Solve it: The seated row machine is your best friend here; it stretches your chest and strengthens that vital mid-back section. Make sure you don’t lock out your knees and maintain a good back and neck position as you work through the exercise. Lean back in a controlled way and hold that position for a beat as you pull the handle towards your torso.
6. Get your motor running
Good posture when driving is important for the reasons we’ve already talked about - but it’s also vital because your car’s safety systems have been designed around people sitting in the seat properly. The better your sitting position, the better they’ll work in a collision.
Adjust your seat carefully, to make sure you’re the right distance from pedals and steering wheel.

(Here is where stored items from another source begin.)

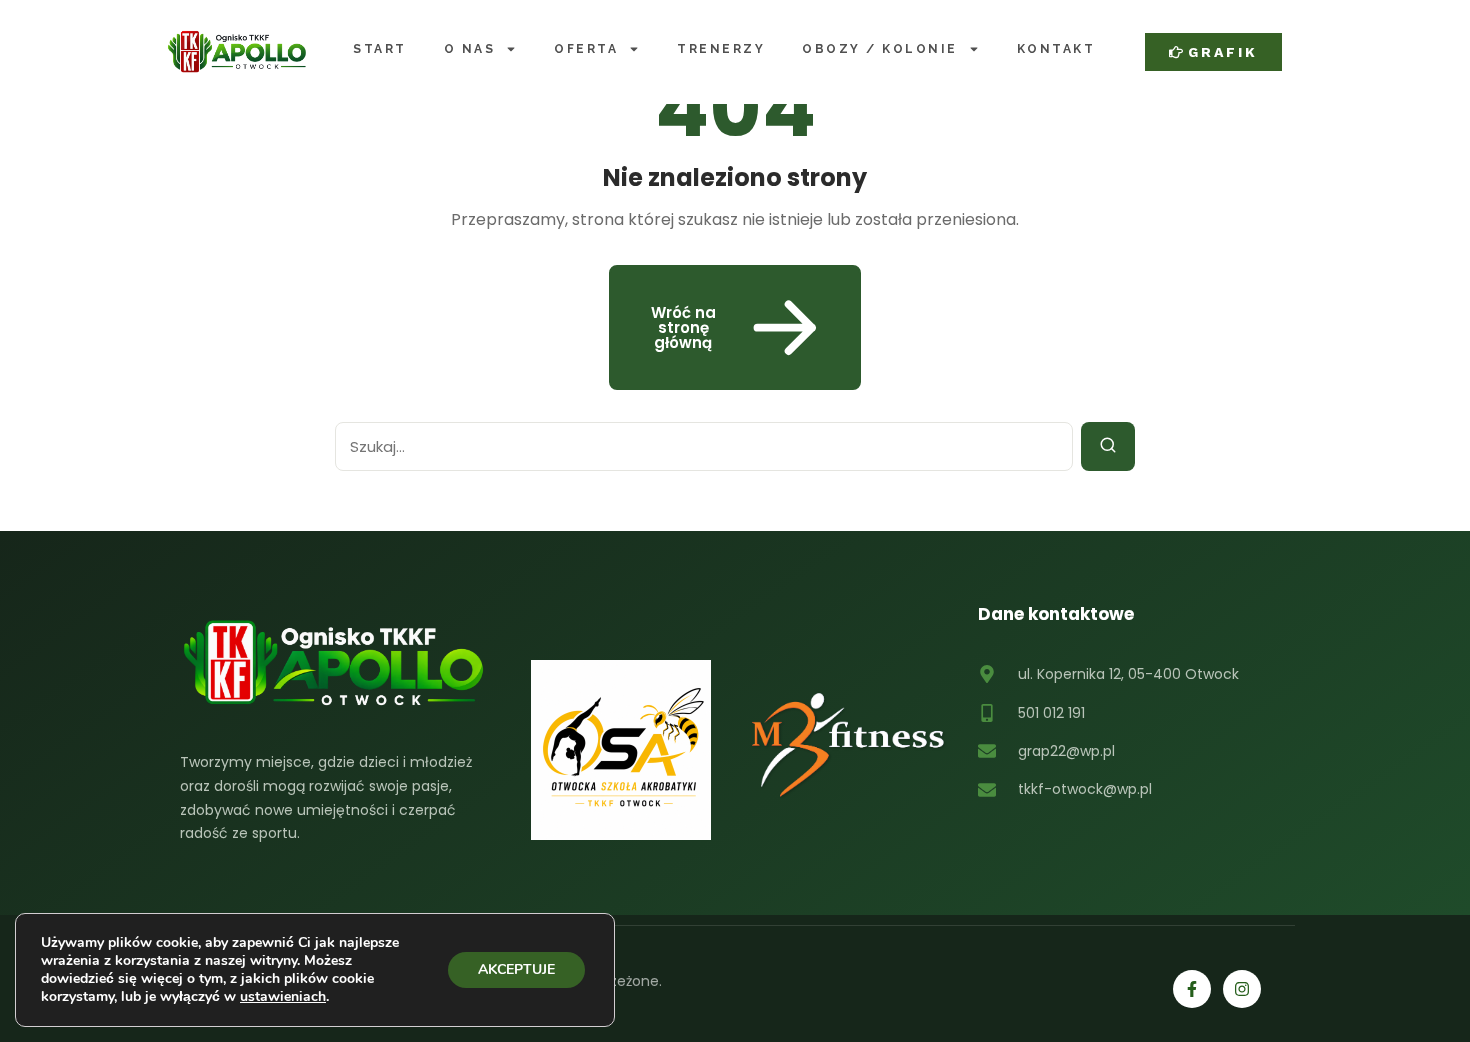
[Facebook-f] (1192, 989)
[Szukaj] (1108, 446)
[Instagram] (1242, 989)
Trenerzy (721, 49)
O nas (470, 49)
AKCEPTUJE (516, 969)
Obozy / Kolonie (880, 49)
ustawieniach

If you need to lean forward or point your toes, your seat is too far back. If you’re hunched over the wheel, you’re definitely too close.
Solve it: Always keep your back against the seat and adjust the headrest so your head is no more than 10cm away from it. Improve your overall posture between drives with yoga. Check out the classes available at your gym and devote at least an hour a week to yoga’s invaluable stretch and strengthen techniques.